**DATA PROVIDED:**
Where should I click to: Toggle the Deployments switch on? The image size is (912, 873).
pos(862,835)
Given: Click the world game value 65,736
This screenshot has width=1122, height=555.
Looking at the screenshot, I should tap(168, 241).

**WHAT THE TASK REQUIRES:**
Keep every word as given and return the full listing.

**REPLY:**
Where should I click to: Toggle the Deployments switch on? The image size is (912, 873).
pos(862,835)
Given: Click the world game value 65,736
This screenshot has width=1122, height=555.
Looking at the screenshot, I should tap(168, 241).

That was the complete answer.